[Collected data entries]
※ ※ ※

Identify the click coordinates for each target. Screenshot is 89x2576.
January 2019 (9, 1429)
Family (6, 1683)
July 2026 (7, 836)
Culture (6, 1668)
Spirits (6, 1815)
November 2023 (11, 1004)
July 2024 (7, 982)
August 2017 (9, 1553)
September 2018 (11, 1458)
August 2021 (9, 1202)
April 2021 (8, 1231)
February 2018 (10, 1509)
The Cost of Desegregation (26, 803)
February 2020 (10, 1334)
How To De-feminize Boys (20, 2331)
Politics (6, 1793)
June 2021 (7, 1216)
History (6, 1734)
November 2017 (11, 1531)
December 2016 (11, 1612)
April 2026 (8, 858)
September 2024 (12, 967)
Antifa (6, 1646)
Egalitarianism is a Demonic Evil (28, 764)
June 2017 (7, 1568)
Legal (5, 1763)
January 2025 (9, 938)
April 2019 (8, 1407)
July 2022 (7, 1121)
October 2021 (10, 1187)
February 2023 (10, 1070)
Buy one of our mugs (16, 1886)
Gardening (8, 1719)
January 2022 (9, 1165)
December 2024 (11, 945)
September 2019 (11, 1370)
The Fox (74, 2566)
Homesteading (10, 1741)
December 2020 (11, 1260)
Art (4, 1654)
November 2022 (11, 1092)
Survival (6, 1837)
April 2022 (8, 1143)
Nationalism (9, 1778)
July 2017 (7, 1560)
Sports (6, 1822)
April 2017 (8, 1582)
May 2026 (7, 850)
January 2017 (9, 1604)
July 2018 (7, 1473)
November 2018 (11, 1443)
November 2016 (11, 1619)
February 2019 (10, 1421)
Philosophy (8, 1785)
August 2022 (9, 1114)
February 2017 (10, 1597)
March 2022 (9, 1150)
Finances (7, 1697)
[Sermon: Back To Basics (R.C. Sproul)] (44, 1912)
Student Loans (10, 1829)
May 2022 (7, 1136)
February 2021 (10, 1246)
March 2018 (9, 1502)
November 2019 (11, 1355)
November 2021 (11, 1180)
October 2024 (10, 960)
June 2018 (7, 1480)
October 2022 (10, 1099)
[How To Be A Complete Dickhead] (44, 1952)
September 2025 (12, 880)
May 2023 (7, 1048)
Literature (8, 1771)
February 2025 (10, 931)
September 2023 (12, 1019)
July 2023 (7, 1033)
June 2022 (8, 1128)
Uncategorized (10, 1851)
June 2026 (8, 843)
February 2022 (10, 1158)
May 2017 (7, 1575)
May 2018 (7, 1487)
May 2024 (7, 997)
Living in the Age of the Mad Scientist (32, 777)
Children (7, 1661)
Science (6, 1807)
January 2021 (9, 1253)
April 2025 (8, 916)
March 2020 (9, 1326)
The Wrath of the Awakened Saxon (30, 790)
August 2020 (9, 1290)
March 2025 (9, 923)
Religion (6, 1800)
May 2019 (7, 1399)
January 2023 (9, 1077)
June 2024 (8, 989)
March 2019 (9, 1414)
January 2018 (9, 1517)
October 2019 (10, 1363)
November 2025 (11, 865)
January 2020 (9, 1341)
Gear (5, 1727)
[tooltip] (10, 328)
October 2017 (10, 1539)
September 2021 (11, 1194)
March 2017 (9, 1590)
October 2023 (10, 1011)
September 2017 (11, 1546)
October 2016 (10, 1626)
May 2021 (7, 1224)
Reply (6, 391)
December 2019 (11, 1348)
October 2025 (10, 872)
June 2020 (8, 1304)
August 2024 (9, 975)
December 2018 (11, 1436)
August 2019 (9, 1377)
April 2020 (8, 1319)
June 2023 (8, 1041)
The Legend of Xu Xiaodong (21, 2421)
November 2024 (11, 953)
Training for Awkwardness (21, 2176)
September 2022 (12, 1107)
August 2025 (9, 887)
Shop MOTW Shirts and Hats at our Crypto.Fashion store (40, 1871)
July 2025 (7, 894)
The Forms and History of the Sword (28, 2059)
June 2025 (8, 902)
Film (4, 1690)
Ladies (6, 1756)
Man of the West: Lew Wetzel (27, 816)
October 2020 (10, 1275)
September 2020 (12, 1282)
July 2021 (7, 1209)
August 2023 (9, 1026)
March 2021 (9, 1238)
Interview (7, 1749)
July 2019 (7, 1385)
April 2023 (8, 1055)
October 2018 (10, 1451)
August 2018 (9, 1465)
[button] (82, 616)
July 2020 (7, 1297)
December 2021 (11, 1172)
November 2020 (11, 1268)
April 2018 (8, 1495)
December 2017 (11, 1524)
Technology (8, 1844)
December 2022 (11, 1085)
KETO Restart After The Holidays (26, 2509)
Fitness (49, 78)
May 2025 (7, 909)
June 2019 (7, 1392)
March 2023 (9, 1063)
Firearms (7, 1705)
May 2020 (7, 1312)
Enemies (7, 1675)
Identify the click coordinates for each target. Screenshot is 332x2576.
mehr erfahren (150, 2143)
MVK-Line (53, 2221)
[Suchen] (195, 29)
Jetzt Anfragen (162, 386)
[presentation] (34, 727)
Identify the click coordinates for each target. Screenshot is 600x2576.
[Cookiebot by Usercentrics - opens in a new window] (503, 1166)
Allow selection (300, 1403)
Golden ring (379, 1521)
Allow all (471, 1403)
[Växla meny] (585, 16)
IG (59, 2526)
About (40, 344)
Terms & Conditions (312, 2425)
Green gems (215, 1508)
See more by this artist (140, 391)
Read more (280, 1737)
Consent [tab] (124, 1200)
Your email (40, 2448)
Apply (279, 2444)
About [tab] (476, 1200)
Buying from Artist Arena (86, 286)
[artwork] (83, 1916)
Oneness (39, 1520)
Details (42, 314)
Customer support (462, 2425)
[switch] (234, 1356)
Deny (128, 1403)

※ ※ ※

- Required action:
Whenever a line in the entries holds the word "each", copy that line.

- Completed exercise:
Identify the click coordinates for each target. Screenshot is 89x2576.
Identify the click coordinates for each target. Screenshot is 332x2576.
Identify the click coordinates for each target. Screenshot is 600x2576.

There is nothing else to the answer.